Russia’s Demands and Uncertainty Surrounding Black Sea Grain Agreement: The Impact on Global Food Supply

2023-07-15 20:25:55
Vladimir Putin (Sputnik/Gavriil Grigorov/Kremlin via REUTERS)

Moscow has stepped up its rhetoric, saying it will not extend the deal, which expires on Monday, unless its demands are met, including ensuring its own agricultural shipments do not face obstacles.

Russian President Vladimir Putin expressed in a telephone conversation with his South African counterpart, Cyril Ramaphosa, that he does not perceive that the conditions are met to extend the Black Sea grain agreement, which will expire in about 48 hours.

Moscow demands the end of restrictions on Russian exports of food and fertilizers, but this condition has not been met, the Kremlin has made known during a statement about the call published this Saturday and collected by the Russian agency TASS.

The current terms of the grain deal expire on Monday but the pact could also be provisionally suspended until Russia sees its terms met.

In contrast, the President of Turkey, Recep Tayyip Erdogan, had announced last Friday that Putin had agreed to extend the international agreement on the export of grain from Ukrainian ports a few days after it expired next Monday.

Shortly after, the Kremlin spokesman, Dimitri Peskov, has assured that for the moment Moscow has not yet ruled on the extension of the pact. “We have not made any statement in this regard,” he said, according to TASS.

The President of Turkey, Recep Tayyip Erdogan, had announced this Friday that Putin had agreed to extend the international agreement on the export of grain from Ukrainian ports (Sputnik/Vyacheslav Prokofyev/Pool via REUTERS)

Russia and Ukraine reached in July last year – with the mediation of Turkey and the UN – this agreement for the export of Ukrainian cereals and Russian agricultural products through the ports of the Black Sea and through the Bosphorus Strait.

The agreement, an indirect pact between the two countries, is considered one of the greatest diplomatic triumphs since the start of the conflict and key in the delivery of humanitarian aid to countries in need in Africa and Southeast Asia.

During the call initiated by Ramaphosa, Putin also assured that the main objective of the agreement, to supply African nations in need, had also not been met.

The punitive measures targeting the state-owned Russian Agricultural Bank mean that Russia cannot export its own grain and fertilizer to the desired extent.

The Istanbul Joint Coordination Center that oversees the terms of the agreement has made it known on Saturday, in this regard, that the export of Russian ammonia fertilizers as part of the agreement has not yet occurred.

“The initiative also contemplates the export of fertilizers, including ammonia. There were no such exports under the initiative. The export of ammonia fertilizers under the deal depends on the resumption of operation of the pipeline from the Russian city of Tolyatti to the Ukrainian port of Yuzhne. The pipeline was damaged on June 5, its current status is unknown,” according to the statement.

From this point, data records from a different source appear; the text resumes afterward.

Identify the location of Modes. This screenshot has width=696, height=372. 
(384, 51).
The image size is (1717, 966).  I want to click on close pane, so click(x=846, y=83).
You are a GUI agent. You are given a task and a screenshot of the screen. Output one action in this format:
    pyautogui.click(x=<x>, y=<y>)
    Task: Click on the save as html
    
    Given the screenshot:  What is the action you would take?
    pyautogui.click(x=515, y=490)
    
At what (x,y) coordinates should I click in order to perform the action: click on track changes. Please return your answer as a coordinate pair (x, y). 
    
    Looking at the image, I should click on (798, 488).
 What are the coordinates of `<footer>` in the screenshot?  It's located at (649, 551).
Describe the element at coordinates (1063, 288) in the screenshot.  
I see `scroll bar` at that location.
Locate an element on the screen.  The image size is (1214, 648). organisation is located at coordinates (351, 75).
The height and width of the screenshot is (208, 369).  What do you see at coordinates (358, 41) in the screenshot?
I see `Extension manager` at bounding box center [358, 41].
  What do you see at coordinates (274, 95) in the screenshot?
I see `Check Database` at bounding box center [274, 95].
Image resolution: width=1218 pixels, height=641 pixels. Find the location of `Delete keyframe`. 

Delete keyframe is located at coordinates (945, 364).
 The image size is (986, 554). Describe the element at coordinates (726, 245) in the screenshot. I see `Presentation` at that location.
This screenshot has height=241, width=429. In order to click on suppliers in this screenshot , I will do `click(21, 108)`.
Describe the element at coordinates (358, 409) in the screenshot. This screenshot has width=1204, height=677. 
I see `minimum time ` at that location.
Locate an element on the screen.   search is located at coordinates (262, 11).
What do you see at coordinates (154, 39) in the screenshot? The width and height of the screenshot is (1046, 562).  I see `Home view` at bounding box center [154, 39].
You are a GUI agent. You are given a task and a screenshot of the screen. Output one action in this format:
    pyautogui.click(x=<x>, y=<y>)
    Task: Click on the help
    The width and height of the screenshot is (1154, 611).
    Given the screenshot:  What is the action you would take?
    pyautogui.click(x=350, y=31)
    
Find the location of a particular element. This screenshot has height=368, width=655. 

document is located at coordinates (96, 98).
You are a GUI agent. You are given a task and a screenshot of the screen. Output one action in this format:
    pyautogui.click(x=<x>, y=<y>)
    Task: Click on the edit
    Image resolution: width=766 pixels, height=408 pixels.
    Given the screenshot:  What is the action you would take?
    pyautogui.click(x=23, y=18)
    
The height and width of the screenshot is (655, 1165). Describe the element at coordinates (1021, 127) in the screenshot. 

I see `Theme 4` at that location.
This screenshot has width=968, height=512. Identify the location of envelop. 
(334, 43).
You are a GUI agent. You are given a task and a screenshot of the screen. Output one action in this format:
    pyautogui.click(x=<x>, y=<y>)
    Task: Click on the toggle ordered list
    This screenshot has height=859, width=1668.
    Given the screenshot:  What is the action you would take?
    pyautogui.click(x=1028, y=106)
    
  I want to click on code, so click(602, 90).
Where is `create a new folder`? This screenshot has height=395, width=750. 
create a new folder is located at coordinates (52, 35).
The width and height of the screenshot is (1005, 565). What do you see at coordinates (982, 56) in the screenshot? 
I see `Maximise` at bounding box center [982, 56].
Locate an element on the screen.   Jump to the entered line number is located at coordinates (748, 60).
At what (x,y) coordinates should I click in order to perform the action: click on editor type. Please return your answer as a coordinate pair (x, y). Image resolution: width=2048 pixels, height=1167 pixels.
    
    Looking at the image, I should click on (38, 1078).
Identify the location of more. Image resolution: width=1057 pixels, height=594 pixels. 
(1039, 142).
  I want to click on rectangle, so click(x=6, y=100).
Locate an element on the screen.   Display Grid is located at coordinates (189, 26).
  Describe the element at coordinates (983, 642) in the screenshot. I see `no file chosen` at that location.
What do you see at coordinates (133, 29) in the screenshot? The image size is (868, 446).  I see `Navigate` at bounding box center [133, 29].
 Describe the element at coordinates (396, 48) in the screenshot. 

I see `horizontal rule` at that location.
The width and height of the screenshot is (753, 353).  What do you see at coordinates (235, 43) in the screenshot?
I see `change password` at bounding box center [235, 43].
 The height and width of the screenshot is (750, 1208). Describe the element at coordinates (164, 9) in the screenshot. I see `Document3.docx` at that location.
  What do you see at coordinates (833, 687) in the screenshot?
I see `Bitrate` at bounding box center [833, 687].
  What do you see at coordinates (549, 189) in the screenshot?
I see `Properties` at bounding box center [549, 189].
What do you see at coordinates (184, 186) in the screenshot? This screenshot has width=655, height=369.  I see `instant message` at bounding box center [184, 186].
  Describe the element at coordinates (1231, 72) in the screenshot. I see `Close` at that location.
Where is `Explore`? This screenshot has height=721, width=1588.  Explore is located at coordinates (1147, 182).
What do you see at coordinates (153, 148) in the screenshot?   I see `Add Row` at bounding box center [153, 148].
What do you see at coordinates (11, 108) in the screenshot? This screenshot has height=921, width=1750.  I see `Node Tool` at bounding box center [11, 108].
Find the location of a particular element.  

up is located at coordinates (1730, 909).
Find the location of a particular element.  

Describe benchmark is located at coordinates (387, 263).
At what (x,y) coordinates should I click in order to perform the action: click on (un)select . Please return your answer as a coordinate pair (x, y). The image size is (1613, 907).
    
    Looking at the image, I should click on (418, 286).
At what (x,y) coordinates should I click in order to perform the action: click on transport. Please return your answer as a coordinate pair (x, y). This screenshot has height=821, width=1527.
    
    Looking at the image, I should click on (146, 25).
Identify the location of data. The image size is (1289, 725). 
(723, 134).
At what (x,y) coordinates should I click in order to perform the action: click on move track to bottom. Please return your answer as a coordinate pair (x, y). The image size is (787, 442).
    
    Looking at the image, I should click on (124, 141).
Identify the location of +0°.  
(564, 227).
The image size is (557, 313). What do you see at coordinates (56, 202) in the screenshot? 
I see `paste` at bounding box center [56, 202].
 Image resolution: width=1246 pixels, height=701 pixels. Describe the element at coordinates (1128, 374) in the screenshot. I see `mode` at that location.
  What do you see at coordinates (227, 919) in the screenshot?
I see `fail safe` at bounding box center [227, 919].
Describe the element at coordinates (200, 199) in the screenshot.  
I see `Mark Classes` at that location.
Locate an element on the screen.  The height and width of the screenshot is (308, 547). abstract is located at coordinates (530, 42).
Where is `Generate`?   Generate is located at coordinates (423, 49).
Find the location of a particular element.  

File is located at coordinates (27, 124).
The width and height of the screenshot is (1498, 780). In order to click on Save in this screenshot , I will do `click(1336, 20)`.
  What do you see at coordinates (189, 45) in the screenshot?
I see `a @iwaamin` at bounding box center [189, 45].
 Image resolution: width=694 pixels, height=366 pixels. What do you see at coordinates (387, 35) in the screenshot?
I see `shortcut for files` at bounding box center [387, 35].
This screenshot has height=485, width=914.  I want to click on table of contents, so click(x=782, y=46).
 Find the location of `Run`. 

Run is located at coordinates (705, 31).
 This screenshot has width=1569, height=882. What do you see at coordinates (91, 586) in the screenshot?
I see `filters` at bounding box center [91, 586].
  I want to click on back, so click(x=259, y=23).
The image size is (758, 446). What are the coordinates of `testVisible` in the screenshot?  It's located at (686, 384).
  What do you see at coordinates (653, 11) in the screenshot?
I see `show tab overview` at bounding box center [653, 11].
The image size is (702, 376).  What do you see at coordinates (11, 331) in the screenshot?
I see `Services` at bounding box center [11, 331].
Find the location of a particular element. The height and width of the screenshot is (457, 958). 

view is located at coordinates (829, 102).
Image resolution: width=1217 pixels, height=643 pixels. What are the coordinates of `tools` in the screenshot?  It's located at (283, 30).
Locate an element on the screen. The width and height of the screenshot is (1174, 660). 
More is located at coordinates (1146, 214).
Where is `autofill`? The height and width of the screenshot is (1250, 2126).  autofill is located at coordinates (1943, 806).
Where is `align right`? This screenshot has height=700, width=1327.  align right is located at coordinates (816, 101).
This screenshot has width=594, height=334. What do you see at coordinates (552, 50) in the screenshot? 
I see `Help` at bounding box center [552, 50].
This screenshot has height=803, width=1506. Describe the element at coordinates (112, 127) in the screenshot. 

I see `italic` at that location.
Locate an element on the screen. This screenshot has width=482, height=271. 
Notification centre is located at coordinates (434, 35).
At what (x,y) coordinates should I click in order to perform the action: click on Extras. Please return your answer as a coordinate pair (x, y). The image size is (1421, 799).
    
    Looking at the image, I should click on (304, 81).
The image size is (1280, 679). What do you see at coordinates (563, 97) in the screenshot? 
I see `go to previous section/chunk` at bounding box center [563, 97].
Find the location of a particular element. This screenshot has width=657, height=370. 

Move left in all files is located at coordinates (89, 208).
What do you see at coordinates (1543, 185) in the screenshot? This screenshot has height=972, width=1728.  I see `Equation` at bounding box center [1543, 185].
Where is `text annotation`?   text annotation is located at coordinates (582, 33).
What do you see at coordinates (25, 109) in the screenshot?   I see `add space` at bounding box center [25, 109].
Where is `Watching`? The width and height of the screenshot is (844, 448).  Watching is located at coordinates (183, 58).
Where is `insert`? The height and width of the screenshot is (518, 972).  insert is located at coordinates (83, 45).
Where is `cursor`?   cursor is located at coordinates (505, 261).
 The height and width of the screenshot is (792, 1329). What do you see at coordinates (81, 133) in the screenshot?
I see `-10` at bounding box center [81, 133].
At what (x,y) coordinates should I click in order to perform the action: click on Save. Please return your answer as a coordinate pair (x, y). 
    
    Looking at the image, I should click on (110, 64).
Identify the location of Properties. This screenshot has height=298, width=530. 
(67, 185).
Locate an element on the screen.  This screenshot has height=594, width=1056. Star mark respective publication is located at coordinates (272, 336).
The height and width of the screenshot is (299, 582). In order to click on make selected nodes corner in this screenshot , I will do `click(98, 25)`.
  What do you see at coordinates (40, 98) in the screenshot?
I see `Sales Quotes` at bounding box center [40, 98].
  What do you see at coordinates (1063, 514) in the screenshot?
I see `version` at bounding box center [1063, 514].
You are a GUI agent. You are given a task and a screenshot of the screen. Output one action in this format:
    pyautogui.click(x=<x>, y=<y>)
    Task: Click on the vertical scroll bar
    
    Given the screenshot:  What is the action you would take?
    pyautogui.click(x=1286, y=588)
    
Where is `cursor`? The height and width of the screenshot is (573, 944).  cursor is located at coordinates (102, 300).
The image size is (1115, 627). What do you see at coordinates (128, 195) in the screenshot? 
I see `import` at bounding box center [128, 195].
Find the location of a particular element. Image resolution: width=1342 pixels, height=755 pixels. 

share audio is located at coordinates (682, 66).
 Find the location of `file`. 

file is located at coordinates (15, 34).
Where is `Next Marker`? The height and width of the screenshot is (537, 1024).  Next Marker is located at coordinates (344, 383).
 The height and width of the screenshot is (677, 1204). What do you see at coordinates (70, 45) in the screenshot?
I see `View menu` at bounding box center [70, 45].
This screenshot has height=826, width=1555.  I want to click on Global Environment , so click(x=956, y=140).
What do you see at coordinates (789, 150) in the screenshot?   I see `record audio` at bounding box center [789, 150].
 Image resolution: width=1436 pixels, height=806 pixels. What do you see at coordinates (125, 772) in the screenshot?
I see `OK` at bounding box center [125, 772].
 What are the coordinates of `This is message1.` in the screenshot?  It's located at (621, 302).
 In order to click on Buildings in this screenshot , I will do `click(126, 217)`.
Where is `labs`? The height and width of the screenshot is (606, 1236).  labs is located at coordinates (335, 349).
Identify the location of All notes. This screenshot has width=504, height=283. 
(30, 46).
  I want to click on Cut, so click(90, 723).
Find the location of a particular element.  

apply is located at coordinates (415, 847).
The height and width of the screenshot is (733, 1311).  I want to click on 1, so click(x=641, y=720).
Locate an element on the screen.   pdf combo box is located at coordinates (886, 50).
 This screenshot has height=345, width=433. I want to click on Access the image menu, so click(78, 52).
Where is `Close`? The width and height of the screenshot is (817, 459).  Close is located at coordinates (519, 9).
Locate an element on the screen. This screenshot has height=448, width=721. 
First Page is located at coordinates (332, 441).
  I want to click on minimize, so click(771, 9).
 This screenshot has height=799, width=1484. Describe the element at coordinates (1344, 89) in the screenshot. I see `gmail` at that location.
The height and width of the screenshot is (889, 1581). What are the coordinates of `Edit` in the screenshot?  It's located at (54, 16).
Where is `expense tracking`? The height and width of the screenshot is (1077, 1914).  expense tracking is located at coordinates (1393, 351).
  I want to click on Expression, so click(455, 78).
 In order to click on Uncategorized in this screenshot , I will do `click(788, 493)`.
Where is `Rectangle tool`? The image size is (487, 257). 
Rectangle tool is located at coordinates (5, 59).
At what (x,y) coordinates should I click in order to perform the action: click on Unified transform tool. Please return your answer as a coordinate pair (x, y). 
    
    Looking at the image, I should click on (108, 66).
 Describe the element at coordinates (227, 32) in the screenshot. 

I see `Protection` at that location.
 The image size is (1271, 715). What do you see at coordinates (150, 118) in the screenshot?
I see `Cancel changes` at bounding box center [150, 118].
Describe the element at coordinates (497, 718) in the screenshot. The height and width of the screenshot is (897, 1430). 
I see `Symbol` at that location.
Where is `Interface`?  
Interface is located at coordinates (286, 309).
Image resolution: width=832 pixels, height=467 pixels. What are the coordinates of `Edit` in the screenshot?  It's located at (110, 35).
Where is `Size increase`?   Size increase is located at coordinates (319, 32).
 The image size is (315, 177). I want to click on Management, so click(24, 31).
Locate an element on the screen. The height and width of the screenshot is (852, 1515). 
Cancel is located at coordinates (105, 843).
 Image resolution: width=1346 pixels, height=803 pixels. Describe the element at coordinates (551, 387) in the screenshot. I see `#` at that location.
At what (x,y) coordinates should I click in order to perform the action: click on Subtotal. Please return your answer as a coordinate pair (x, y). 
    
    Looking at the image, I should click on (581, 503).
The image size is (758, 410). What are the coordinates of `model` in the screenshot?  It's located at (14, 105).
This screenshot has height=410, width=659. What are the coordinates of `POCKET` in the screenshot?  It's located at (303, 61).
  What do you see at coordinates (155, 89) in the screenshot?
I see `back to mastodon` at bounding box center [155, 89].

The Black Sea Grains Initiative has allowed 32.8 million metric tons (36.2 million tons) of food to be exported from Ukraine since last August, more than half to developing countries, including those receiving assistance from the Program Food World.

Máximo Torero, chief economist at the Food and Agriculture Organization of the United Nations, affirms that if the agreement is not renewed, “there will certainly be a new spike” in food prices. “How long that rally lasts will depend a lot on how markets respond.”

The International Rescue Committee calls the grain deal a “lifeline for the 79 countries and 349 million people on the front lines of food insecurity.”

East Africa, for example, has suffered from severe droughts and floods that have destroyed the crops of 2.2 million people who depend on agriculture for their livelihoods, according to Shashwat Saraf, the group’s regional emergencies director for East Africa.

“It is critical that the agreement be extended into the longer term to create some predictability and stability,” he said in a statement.

Countries reliant on importing food from Lebanon to Egypt would have to look for suppliers outside the Black Sea region, raising costs further away, analysts say.

That would compound the costs for countries that have also seen their currencies weaken and debt levels rise because they pay for food shipments in dollars.

For low-income countries and people, food “will become less affordable” if the grain deal is not renewed, World Food Program chief economist Arif Husain told reporters.